**Data listing**:
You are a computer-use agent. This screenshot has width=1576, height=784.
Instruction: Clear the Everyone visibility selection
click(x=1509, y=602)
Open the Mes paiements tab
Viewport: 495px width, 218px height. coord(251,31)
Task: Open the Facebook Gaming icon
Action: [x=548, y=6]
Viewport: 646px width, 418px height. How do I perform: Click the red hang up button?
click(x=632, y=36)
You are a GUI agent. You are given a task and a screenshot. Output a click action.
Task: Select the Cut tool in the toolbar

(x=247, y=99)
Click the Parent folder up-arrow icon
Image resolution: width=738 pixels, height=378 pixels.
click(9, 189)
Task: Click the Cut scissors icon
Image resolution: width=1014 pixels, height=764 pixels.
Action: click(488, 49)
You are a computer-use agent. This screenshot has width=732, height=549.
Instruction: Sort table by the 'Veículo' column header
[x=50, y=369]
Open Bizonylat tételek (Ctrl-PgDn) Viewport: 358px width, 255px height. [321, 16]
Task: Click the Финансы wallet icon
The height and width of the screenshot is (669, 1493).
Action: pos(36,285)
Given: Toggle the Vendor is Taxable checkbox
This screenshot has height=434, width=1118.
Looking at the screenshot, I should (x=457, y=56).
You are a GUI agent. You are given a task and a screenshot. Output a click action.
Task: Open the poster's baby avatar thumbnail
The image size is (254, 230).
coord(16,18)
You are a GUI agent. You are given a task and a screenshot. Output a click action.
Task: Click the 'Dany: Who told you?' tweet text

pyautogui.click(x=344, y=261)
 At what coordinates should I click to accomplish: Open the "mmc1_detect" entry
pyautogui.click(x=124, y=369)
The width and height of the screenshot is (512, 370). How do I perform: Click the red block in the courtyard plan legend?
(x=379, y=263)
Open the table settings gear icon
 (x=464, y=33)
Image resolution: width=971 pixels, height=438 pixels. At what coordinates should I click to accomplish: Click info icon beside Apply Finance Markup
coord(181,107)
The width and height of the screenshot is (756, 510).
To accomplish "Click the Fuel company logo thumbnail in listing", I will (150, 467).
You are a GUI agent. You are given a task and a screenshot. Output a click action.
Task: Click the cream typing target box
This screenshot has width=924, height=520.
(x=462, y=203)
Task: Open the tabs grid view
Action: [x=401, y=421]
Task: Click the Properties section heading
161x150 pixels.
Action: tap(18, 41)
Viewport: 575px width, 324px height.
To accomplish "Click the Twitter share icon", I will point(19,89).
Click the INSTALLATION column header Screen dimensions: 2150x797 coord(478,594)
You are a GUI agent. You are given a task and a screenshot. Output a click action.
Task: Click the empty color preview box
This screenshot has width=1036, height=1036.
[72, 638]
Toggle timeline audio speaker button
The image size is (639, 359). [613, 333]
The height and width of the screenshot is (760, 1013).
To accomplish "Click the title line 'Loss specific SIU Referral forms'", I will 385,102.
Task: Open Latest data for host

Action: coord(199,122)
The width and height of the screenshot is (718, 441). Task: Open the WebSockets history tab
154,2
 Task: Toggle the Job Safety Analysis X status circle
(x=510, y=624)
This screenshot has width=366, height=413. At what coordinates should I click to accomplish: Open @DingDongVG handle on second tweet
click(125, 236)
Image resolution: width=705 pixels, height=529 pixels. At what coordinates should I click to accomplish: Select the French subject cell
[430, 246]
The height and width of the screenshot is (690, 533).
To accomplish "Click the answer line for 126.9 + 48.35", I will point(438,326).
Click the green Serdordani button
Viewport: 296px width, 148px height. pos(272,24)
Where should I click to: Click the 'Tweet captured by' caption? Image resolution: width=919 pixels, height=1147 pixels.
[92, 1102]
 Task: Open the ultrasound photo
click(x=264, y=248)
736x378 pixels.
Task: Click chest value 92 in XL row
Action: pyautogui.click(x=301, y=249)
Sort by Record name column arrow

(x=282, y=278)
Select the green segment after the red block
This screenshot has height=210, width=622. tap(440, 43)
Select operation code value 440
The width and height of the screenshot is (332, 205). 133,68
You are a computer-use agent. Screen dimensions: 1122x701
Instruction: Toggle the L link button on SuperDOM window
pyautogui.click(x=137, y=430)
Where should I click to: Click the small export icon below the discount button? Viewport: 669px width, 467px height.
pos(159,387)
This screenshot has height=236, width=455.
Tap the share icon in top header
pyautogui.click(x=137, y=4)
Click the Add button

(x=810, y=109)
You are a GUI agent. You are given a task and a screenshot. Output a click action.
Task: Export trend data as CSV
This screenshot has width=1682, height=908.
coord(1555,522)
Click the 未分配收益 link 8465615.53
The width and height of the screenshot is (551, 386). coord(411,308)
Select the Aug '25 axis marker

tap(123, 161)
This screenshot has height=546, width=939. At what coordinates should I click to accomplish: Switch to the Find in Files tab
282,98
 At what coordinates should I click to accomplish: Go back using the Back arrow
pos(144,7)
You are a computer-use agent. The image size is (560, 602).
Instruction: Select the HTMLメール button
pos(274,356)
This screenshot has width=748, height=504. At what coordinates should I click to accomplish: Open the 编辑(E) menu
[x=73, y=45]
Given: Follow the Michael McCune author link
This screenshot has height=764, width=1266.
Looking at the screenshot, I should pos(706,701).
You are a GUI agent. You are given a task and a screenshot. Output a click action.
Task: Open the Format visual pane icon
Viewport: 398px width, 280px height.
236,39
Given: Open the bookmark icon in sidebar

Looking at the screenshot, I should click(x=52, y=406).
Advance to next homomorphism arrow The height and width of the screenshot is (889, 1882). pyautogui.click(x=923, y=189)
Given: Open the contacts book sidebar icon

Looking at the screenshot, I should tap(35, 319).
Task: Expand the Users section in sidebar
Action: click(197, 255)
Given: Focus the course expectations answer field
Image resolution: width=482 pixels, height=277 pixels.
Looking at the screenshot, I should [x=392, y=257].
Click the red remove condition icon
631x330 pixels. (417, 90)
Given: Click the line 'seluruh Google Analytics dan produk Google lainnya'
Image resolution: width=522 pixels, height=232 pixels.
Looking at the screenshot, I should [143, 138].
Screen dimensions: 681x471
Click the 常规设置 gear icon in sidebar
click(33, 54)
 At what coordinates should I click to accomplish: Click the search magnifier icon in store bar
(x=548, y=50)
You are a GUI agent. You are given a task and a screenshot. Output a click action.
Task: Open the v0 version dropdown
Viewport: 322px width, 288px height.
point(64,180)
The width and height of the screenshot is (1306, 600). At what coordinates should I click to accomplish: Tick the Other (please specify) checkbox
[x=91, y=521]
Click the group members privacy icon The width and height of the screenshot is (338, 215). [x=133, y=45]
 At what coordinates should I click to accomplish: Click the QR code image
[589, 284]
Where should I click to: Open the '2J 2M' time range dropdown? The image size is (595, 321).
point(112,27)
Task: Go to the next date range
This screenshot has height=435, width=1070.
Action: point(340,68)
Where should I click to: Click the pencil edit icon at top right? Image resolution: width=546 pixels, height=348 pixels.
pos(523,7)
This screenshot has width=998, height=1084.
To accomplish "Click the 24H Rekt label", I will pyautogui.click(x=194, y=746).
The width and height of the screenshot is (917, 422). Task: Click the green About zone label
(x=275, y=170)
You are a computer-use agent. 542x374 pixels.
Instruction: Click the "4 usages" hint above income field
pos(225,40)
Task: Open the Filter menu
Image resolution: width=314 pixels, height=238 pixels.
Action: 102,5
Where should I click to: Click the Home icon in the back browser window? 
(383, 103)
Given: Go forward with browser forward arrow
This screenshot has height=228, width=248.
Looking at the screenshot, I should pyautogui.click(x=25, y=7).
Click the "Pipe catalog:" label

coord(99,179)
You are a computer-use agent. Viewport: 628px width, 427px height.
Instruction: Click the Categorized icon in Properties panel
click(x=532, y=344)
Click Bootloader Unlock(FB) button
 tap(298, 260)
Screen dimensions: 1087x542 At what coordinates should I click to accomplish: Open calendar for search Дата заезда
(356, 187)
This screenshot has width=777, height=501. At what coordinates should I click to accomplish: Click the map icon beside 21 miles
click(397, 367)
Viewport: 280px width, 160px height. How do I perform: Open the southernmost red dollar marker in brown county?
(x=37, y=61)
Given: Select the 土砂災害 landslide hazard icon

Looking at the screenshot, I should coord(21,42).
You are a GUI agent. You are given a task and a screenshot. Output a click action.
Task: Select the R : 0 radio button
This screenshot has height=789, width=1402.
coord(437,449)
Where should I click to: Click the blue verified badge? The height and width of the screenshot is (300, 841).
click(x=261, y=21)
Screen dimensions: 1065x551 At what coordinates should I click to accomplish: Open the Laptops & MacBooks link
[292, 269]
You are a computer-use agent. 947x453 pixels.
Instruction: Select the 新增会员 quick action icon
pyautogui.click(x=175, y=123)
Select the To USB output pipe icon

**Exercise description**:
Among the lines of the material above, tally those containing "next" and respond with the total only.

**Task response**:
2